Tuesday, August 21, 2007

Hitchens on Anglo-French relations

The wonderfully grumpy Peter Hitchens has a bone to pick with all of the French bashers out there.

"French Military Victories

I am so irritated by the stupid supposed joke on Google, where a search for 'French Military Victories' produces the response "Your search did not match any documents" and asks 'Did you mean 'French military defeats'?' Oh, ha ha. How unimprovably witty and trenchant. And, since the origin of the jape is almost certainly American, how very ignorant and stupid.

The single most important French military victory in history was of course at Yorktown (accompanied by the related naval battle of the Chesapeake), where the Comte de Rochambeau on land (aided by the Marquis de La Fayette) and the Comte de Grasse by sea defeated British forces and so secured victory for the American colonists, changing the history of the entire world forever. The United States would not even exist if these victories had not happened. Do Americans really not know this stuff any more?

My irritation is partly because I rather like France, and about which American neo-conservatives are especially absurd. For some reason 'right-wing' people are supposed to abominate France and foreigners in general. I have never really understood this. Since the moment I first set foot in France in 1965 ( via the old 'Golden Arrow' that then still ran between London and Paris, steam-hauled by an enormous black locomotive with a surprisingly effeminate whistle, from Calais to Amiens) I have looked on it as a place from which Britain can learn a great deal about the arts of life.

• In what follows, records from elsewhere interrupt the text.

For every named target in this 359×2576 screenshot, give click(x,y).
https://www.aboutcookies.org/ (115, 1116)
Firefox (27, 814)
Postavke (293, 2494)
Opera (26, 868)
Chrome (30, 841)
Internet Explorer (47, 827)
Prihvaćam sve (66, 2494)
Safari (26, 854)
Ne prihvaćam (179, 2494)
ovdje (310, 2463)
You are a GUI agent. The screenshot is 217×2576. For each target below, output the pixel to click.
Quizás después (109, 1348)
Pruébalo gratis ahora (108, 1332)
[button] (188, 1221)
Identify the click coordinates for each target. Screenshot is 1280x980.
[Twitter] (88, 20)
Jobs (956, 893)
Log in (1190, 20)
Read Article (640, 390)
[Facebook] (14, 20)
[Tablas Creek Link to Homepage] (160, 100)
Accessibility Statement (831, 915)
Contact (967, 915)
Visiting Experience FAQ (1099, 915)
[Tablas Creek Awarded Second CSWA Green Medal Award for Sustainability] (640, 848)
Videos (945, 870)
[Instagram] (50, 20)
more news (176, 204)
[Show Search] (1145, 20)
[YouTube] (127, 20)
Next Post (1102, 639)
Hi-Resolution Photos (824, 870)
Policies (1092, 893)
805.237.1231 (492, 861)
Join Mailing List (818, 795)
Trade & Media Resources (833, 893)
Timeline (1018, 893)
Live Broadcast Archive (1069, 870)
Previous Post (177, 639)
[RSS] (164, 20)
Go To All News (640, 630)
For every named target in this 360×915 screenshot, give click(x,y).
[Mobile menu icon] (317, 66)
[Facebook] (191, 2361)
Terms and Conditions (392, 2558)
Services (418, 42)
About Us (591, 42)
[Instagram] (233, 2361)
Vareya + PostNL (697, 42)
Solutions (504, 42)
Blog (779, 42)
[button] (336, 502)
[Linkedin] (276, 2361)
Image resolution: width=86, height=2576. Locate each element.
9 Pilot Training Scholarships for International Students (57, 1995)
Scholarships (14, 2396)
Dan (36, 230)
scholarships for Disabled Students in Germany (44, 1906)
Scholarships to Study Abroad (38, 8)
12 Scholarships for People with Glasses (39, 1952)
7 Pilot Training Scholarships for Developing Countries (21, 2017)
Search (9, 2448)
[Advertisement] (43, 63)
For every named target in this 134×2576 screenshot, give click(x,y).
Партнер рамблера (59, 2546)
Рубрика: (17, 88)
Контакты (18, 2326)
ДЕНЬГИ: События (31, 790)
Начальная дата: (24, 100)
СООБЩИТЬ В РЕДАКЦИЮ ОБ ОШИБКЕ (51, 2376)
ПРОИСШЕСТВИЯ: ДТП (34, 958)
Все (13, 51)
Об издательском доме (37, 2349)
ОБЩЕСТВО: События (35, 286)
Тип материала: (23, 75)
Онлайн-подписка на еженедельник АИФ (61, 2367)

And there are of course plenty of other French military victories, from Valmy, Jena, Marengo, Friedland, and Austerlitz to the clashes that drove the Austrians out of Italy and the great battles on the Marne which stopped the Germans in 1914. And partly because, just at the moment, I am deep into a book 'That Sweet Enemy', which describes the curious relation between two of the world's longest-enduring nations.

The book, wittily and enjoyably written by an English historian and his French wife (Robert and Isabelle Tombs) has the charm of a lot of oblique history. Seen from a slightly different angle, events which you thought you knew about suddenly look different and often more interesting.

It is as if, after growing used to what you thought was a superb view of an ancient and fascinating city from a northerly hilltop, you one day travelled to the opposite side, and saw it for the first time from the south. It is the same place, but lit up and arranged in a way which makes you realise you had missed half the point before."